Surrogate mother experiment

Rhesus Macaques 4528

Rhesus monkeys (Macaca mulatta) Hainan island, China. These macaques are the most common monkeys used in biomedical research.

Main article: Love (scientific views)

In his most famous experiment, Harlow offered young rhesus monkeys a choice between two surrogate mothers. In the first group, the terrycloth mother provided no food and wire mother provided food. In the second group, the terrycloth mother provided food and the wire mother did not. It was found that the young monkeys spent as little time as possible with the wire mother and otherwise clung to the terrycloth mother whether she could provide them with food or not. Apparently the terrycloth mothers provided something that was more valuable to the young monkeys than food. She was providing contact comfort. Harlow's interpretation - which is still prevalent today - was that the preference for the terrycloth mother demonstrated the importance of affection and emotional nurturance in mother-child relationships.

Whenever a frightening stimulus was brought into the cage the monkeys ran to the cloth mother for protection and comfort no matter which mother provided them with food. Surprisingly, this response only increased as the monkeys grew older.

Also, when the monkeys were placed in a strange, new place with their cloth mothers, they clung to her until they felt secure enough to explore. Even once they began to explore they would occasionally return to the cloth mother for comfort. Monkeys placed in a strange place without their cloth mothers acted very differently. They would freeze in fear and cry, crouch down, or suck their thumbs. Some of the monkeys would even run from object to object searching for the cloth mother as they cried and screamed. But what is most surprising about this experiment is that monkeys placed in this situation with their wire mothers exhbited the same behaviors that the monkeys with no mother accompaning them did.
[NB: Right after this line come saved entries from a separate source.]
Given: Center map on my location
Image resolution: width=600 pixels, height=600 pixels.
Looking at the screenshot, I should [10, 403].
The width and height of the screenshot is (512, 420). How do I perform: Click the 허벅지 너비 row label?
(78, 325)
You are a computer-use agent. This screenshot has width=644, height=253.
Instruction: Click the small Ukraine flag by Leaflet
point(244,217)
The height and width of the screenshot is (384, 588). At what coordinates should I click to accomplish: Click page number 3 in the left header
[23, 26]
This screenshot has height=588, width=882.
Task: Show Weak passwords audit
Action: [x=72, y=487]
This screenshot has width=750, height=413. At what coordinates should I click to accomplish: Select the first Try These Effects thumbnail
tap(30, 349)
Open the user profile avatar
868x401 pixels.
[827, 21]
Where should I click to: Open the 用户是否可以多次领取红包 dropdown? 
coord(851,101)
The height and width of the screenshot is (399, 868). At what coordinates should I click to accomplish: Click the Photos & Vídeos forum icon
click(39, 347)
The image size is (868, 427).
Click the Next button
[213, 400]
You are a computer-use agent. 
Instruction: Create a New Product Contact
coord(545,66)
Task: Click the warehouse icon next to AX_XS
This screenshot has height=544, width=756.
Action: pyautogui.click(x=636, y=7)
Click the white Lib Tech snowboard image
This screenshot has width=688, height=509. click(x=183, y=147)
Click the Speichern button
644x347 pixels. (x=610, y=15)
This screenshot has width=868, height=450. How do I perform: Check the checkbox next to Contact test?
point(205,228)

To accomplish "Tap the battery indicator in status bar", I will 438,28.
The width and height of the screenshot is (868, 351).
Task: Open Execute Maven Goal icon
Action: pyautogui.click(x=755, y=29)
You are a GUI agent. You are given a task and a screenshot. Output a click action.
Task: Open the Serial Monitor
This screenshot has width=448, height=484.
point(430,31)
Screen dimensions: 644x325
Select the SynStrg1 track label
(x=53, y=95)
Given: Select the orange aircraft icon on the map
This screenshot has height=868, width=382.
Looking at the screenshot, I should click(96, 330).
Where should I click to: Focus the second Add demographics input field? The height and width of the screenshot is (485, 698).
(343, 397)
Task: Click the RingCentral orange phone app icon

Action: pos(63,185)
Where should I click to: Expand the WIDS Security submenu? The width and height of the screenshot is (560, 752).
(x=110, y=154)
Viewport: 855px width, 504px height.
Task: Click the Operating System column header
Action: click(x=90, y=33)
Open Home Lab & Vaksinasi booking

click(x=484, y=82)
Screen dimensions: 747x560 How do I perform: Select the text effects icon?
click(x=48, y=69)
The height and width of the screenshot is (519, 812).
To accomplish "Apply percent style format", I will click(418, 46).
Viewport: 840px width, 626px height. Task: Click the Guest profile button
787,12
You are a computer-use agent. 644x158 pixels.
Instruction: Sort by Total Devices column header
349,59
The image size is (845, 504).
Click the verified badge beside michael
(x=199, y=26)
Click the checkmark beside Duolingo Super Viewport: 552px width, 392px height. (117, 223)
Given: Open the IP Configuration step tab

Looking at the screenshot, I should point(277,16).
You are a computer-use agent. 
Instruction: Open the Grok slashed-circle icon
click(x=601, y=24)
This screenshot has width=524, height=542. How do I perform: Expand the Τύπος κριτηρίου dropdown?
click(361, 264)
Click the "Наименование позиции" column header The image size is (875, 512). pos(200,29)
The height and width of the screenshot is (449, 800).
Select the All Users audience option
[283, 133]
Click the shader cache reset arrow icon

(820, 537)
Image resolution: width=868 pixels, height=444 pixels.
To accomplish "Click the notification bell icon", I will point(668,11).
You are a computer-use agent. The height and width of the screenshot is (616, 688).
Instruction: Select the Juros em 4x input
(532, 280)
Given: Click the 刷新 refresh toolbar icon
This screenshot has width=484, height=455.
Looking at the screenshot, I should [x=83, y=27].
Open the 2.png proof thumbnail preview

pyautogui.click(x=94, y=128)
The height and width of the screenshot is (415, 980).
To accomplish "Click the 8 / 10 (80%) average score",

Once the monkeys reached an age where they could eat solid foods they were separated from their cloth mothers for 30 days. When they were reunited with their mothers in the same strange room for three minutes they clung to them and did not venture off to explore like they had in previous situations. Harlow determined from this that the need for contact comfort was stronger than the need to explore.

The study also found that monkeys who were raised with only a wire mother or a cloth mother gained weight at the same rate. However, the monkeys that only had a wire mother had trouble digesting the milk and suffered from diarrhea more frequently. These results suggest that not having contact comfort was psychologically stressful to the monkeys.

Discussion of results

These findings contradicted both the then common American pedagogic advice of limiting or avoiding bodily contact in an attempt to avoid spoiling especially male children and the insistence of the then dominant behaviorist school of psychology that emotions were negligible. Feeding was thought to be the most important factor in the formation of a mother-child bond. However, Harlow stated that nursing strengthened the mother-child bond because of the intimate body contact that it provided. Harlow himself described his experiments as a study of love. He also believed that contact comfort could be provided by either mother or father. This idea is widely accepted now but was revolutionary in the time that Harlow lived.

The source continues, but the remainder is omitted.